Leaving out all images, return the entries below exactly.

(Screenshot grounding data)

==*==

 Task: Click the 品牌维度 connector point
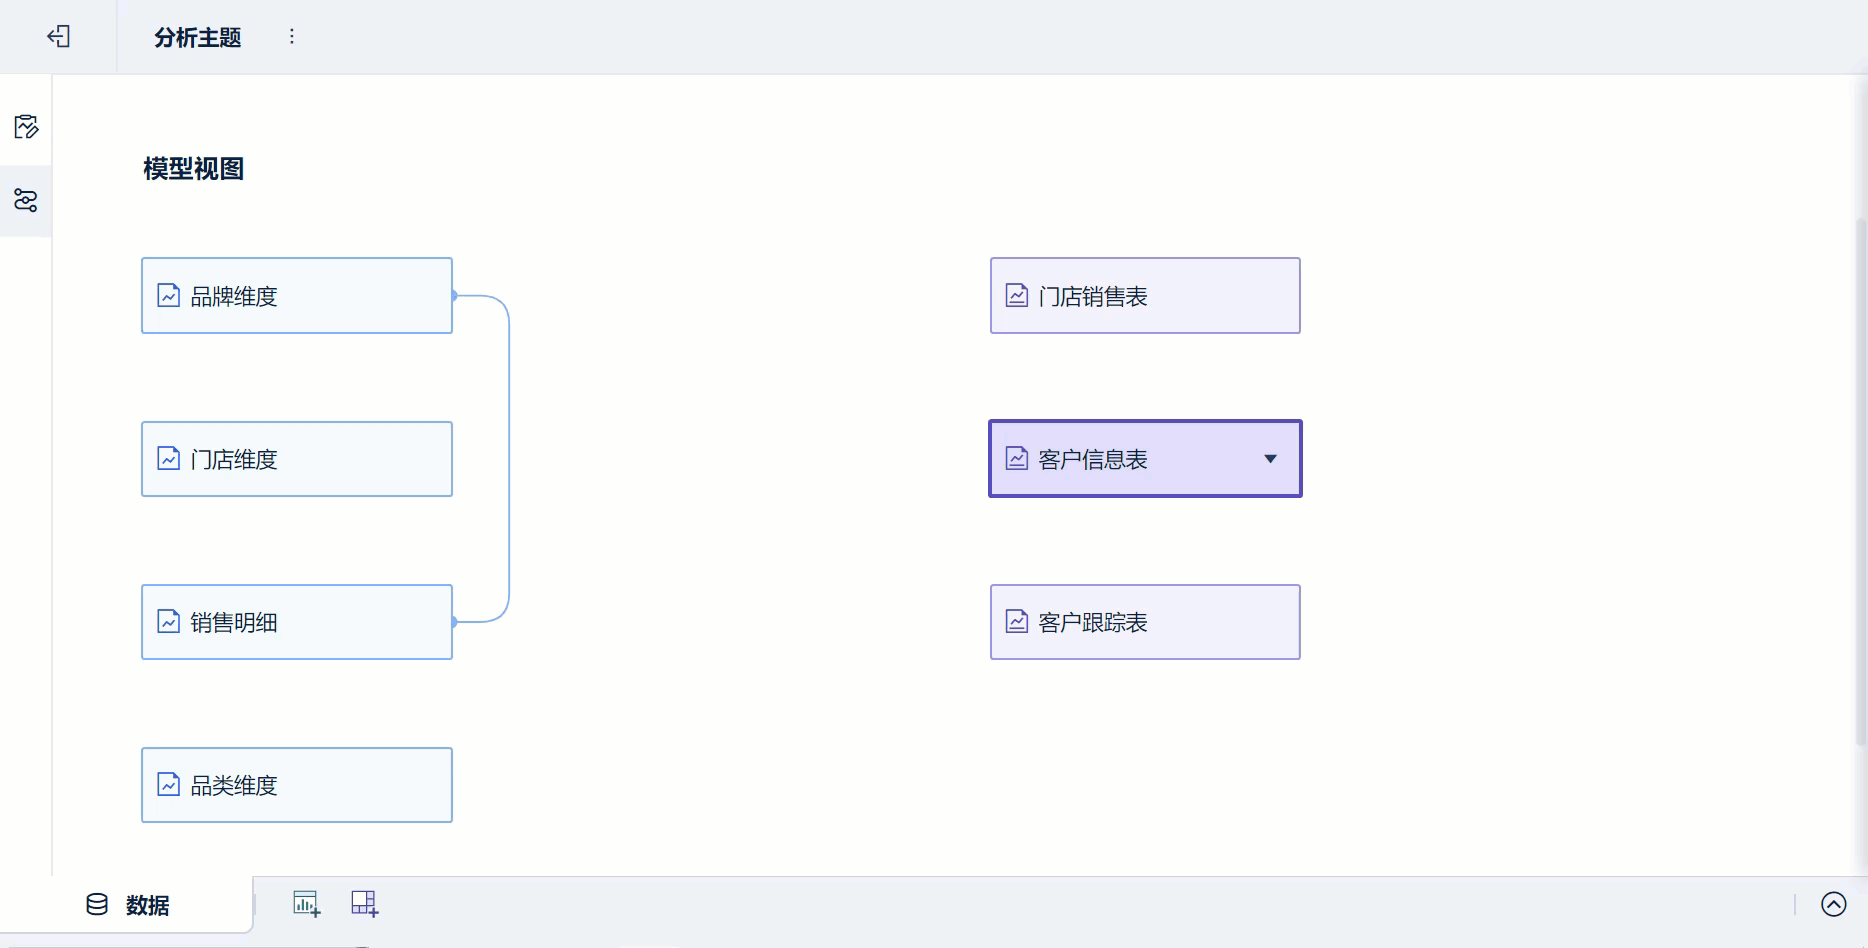click(x=454, y=296)
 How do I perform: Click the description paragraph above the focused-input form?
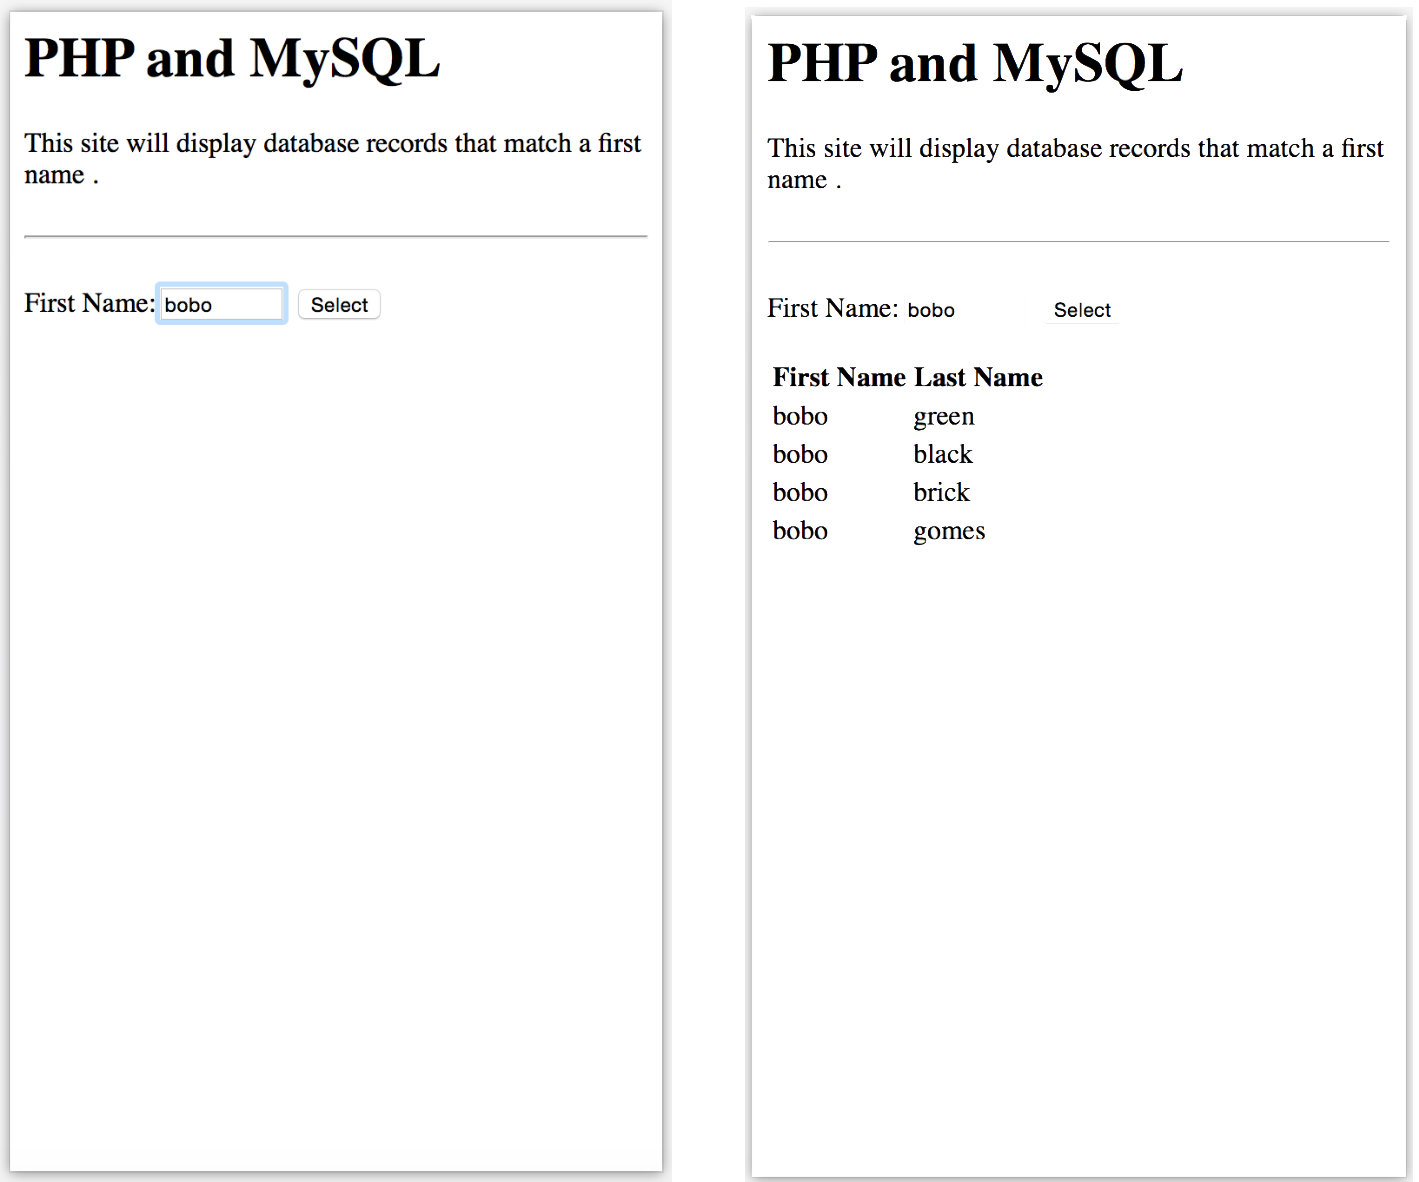tap(332, 158)
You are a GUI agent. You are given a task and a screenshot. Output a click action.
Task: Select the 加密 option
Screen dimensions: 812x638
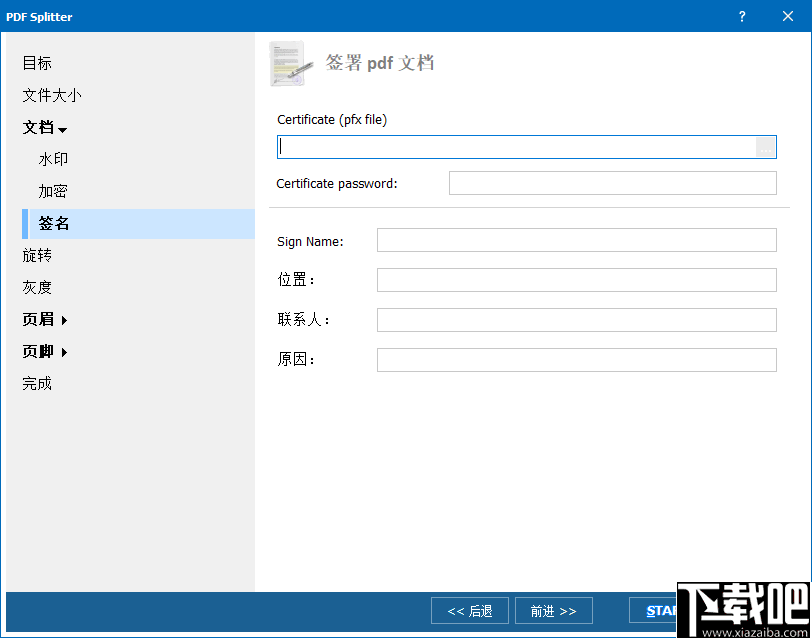[52, 191]
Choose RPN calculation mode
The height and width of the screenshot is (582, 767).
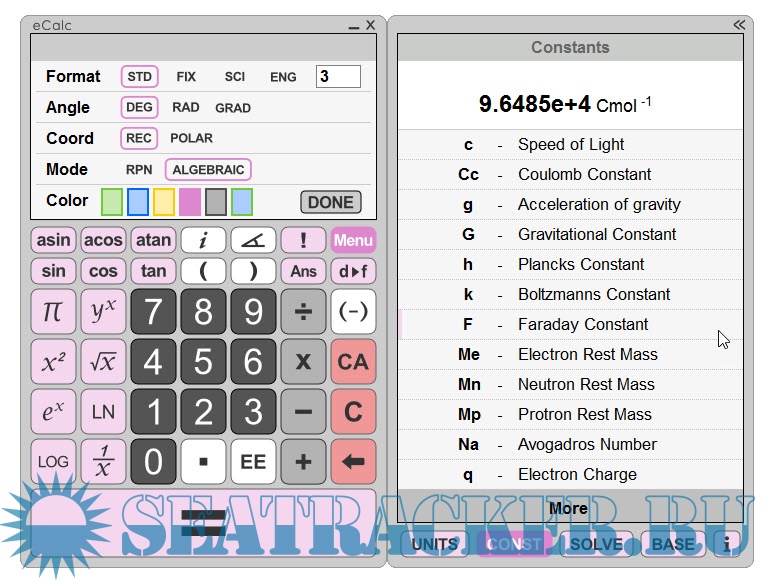point(139,170)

==*==

* [Response to this exercise]
 Task: Click the 品牌维度 connector point
click(x=454, y=296)
 How do I perform: Click the description paragraph above the focused-input form?
tap(332, 158)
You are a GUI agent. You are given a task and a screenshot. Output a click action.
Task: Select the 加密 option
Screen dimensions: 812x638
[52, 191]
Choose RPN calculation mode
The height and width of the screenshot is (582, 767).
point(139,170)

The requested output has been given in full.